Word and element location data:
◇ ◇ ◇ ◇ ◇ ◇ ◇

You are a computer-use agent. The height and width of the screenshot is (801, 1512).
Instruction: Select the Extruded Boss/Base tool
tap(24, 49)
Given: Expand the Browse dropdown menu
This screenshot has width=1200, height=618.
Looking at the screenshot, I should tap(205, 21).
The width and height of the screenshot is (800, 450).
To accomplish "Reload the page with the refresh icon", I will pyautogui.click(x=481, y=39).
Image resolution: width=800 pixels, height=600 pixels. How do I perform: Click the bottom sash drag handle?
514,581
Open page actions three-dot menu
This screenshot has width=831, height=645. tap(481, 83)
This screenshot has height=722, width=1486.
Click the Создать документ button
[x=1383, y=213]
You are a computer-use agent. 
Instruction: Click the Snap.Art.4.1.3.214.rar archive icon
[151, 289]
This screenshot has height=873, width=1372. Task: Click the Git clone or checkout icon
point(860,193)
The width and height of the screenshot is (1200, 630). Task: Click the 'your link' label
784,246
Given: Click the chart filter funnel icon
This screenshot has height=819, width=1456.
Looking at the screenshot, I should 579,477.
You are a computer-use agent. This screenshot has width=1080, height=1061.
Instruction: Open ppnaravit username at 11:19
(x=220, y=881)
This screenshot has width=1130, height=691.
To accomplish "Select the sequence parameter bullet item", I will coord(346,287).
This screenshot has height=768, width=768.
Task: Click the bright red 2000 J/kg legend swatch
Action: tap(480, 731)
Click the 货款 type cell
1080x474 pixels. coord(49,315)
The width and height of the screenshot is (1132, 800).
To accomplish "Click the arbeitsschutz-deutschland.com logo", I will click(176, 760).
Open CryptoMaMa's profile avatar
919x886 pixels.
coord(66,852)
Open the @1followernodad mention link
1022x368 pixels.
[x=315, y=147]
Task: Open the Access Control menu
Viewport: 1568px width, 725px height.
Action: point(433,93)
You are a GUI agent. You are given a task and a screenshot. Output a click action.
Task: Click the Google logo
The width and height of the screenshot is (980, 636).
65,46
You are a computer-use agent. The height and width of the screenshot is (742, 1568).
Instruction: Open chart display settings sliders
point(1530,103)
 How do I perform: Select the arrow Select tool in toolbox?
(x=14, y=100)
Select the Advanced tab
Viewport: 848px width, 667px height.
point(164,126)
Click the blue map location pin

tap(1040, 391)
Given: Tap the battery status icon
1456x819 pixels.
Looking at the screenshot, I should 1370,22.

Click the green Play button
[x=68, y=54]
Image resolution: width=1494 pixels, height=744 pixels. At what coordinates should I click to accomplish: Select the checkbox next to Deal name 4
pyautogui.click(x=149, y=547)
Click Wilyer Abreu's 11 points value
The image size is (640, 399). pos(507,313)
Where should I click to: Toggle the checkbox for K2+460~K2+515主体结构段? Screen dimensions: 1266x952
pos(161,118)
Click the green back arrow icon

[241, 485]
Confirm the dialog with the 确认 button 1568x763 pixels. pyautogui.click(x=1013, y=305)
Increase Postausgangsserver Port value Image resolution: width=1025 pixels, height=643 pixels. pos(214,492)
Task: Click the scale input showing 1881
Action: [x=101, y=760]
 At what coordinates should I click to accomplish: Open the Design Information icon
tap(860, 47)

◇ ◇ ◇ ◇ ◇ ◇ ◇

• GOAL OF THE EXERCISE:
Quote every line of the data above word for word.

• FINAL RESULT:
You are a computer-use agent. The height and width of the screenshot is (801, 1512).
Instruction: Select the Extruded Boss/Base tool
tap(24, 49)
Given: Expand the Browse dropdown menu
This screenshot has width=1200, height=618.
Looking at the screenshot, I should tap(205, 21).
The width and height of the screenshot is (800, 450).
To accomplish "Reload the page with the refresh icon", I will pyautogui.click(x=481, y=39).
Image resolution: width=800 pixels, height=600 pixels. How do I perform: Click the bottom sash drag handle?
514,581
Open page actions three-dot menu
This screenshot has width=831, height=645. tap(481, 83)
This screenshot has height=722, width=1486.
Click the Создать документ button
[x=1383, y=213]
You are a computer-use agent. 
Instruction: Click the Snap.Art.4.1.3.214.rar archive icon
[151, 289]
This screenshot has height=873, width=1372. Task: Click the Git clone or checkout icon
point(860,193)
The width and height of the screenshot is (1200, 630). Task: Click the 'your link' label
784,246
Given: Click the chart filter funnel icon
This screenshot has height=819, width=1456.
Looking at the screenshot, I should 579,477.
You are a computer-use agent. This screenshot has width=1080, height=1061.
Instruction: Open ppnaravit username at 11:19
(x=220, y=881)
This screenshot has width=1130, height=691.
To accomplish "Select the sequence parameter bullet item", I will coord(346,287).
This screenshot has height=768, width=768.
Task: Click the bright red 2000 J/kg legend swatch
Action: tap(480, 731)
Click the 货款 type cell
1080x474 pixels. coord(49,315)
The width and height of the screenshot is (1132, 800).
To accomplish "Click the arbeitsschutz-deutschland.com logo", I will click(176, 760).
Open CryptoMaMa's profile avatar
919x886 pixels.
coord(66,852)
Open the @1followernodad mention link
1022x368 pixels.
[x=315, y=147]
Task: Open the Access Control menu
Viewport: 1568px width, 725px height.
Action: point(433,93)
You are a GUI agent. You are given a task and a screenshot. Output a click action.
Task: Click the Google logo
The width and height of the screenshot is (980, 636).
65,46
You are a computer-use agent. The height and width of the screenshot is (742, 1568).
Instruction: Open chart display settings sliders
point(1530,103)
 How do I perform: Select the arrow Select tool in toolbox?
(x=14, y=100)
Select the Advanced tab
Viewport: 848px width, 667px height.
point(164,126)
Click the blue map location pin

tap(1040, 391)
Given: Tap the battery status icon
1456x819 pixels.
Looking at the screenshot, I should 1370,22.

Click the green Play button
[x=68, y=54]
Image resolution: width=1494 pixels, height=744 pixels. At what coordinates should I click to accomplish: Select the checkbox next to Deal name 4
pyautogui.click(x=149, y=547)
Click Wilyer Abreu's 11 points value
The image size is (640, 399). pos(507,313)
Where should I click to: Toggle the checkbox for K2+460~K2+515主体结构段? Screen dimensions: 1266x952
pos(161,118)
Click the green back arrow icon

[241, 485]
Confirm the dialog with the 确认 button 1568x763 pixels. pyautogui.click(x=1013, y=305)
Increase Postausgangsserver Port value Image resolution: width=1025 pixels, height=643 pixels. pos(214,492)
Task: Click the scale input showing 1881
Action: [x=101, y=760]
 At what coordinates should I click to accomplish: Open the Design Information icon
tap(860, 47)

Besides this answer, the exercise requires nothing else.